1️⃣ “Se aiuto un bambino in Brasile, allora non aiuto quelli in Italia?”
No. La solidarietà non è un gioco a somma zero.
Aiutare un bambino in Brasile non significa togliere a un bambino italiano: significa semplicemente scegliere di stare vicino a chi, oggi, vive una vulnerabilità specifica e urgente.
Il sostegno a distanza parte da una convinzione semplice: ogni bambino, ovunque nasca, merita le stesse opportunità. Merita un futuro pieno di possibilità. Merita gli strumenti per poter arrivare dove vuole.
2️⃣ “I soldi vanno direttamente al bambino o alla famiglia?”
No. E non sarebbe corretto che fosse così.
Le donazioni sostengono un progetto educativo strutturato, non un trasferimento diretto di denaro.
Questo garantisce trasparenza, sicurezza e soprattutto continuità: il bambino riceve supporto stabile, non dipendente da scelte familiari o contesti difficili.
I contributi diventano, a seconda del centro:
- attività educative e ricreative
- monitoraggio psicologico e sociale
- pasti e beni essenziali
- Cesti alimentari e accompagnamento familiare
- sicurezza e tutela quotidiana
Non assistenzialismo, ma crescita.
A seconda del Centro e a seconda delle necessità.
3️⃣ “Conoscerò davvero il bambino? Saprò cosa succede?”
Sì.
Il sostegno a distanza è relazione, non solo donazione.
Ricevi aggiornamenti, lettere, disegni, racconti. Se vuoi puoi organizzare videochiamate con il bambino. Conosci chi accompagni e vedi i progressi nel tempo.
La trasparenza è parte del cammino insieme.
Noi siamo solo il filo conduttore tra noi e loro, chi traduce le vostre lettere e chi vi affianca con la lingua durante le videochiamate.
4️⃣ “Il sostegno serve solo finché il bambino è piccolo”
Falso.
L’infanzia è fondamentale, ma l’adolescenza è spesso il momento più fragile:
è lì che si rischia di cadere nella strada, nella droga, nella criminalità o semplicemente in scelte sbagliate..

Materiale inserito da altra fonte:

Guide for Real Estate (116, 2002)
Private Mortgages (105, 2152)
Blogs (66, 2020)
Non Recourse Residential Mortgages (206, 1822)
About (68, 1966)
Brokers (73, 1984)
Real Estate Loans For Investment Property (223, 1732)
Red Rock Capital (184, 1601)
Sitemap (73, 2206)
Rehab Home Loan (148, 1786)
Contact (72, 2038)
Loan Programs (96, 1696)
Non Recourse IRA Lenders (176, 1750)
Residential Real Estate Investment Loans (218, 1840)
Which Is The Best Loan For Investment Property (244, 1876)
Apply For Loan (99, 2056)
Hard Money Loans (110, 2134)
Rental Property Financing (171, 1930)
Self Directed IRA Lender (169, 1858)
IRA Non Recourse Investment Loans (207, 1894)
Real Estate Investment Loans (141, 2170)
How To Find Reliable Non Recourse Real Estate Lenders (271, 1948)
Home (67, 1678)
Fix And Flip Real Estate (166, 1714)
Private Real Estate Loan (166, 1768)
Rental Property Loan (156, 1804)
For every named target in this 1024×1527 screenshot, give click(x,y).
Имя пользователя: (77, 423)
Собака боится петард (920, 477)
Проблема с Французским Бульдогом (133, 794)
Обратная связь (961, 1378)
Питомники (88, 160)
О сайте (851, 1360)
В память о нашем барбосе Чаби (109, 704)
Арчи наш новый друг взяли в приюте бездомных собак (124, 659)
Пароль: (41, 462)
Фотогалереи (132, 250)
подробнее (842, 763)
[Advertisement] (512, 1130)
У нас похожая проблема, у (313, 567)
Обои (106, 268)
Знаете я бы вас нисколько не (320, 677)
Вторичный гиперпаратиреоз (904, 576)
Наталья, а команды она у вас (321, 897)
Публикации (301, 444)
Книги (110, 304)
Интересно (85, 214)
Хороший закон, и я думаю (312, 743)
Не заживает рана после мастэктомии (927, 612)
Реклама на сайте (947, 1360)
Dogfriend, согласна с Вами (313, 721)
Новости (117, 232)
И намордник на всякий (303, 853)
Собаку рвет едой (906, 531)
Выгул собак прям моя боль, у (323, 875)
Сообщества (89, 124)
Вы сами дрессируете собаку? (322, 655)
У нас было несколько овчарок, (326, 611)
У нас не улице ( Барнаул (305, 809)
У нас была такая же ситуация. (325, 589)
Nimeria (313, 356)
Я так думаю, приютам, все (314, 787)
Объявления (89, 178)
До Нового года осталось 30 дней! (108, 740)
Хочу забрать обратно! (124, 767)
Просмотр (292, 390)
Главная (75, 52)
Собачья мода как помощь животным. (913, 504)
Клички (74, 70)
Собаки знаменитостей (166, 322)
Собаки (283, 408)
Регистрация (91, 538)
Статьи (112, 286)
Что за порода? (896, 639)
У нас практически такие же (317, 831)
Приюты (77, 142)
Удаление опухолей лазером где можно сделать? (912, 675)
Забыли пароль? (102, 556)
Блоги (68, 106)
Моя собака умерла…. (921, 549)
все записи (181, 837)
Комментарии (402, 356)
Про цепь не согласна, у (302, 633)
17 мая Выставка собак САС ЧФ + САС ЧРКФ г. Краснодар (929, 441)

Per questo i nostri centri seguono i ragazzi anche durante la crescita, offrendo:
- supporto educativo
- sport, musica, attività creative
- orientamento scolastico
- accompagnamento psicologico
- presenza affettiva e punti di riferimento
- educazione alla gentilezza
Un sostegno che evolve con loro.
5️⃣ “È un aiuto piccolo, non cambia davvero le cose”
Non è vero.
Il sostegno costante aiuta a creare un impatto enorme:
⭐ bambini che imparano a leggere e scrivere
⭐ bambini che completano la scuola
⭐ adolescenti che non finiscono in strada
⭐ ragazzi che si sentono in un luogo sicuro
⭐ giovani che trovano lavoro
⭐ famiglie che riscoprono dignità e speranza
⭐ comunità più unite e resilienti
Ogni storia salvata è un cambiamento reale.
E in questi paesi frequentare i nostri centri può letteralmente fare la differenza tra opportunità o abisso.
Certo, non è sempre così. Non tutti riescono a fare tutte le scelte giuste, ma i nostri centri mostrano loro le possibilità che hanno.
🌱 Una scelta semplice, un futuro che cresce
Il sostegno a distanza non è carità temporanea:
è un atto d’amore che costruisce futuro, ogni giorno.
Un gesto semplice, ma fondamentale.
Perché quando un bambino è accompagnato, nutrito, incoraggiato e visto… il mondo cambia davvero. A partire dal suo.
Il nostro obiettivo non è “eliminare la fame nel mondo”, non promettiamo miracoli globali ma crediamo nella forza delle piccole azioni costanti. Una goccia alla volta, possiamo cambiare la vita di tanti bambini. E quel cambiamento, dentro di loro, diventa luce anche per chi li guarda e scopre che la possibilità di un futuro diverso esiste davvero.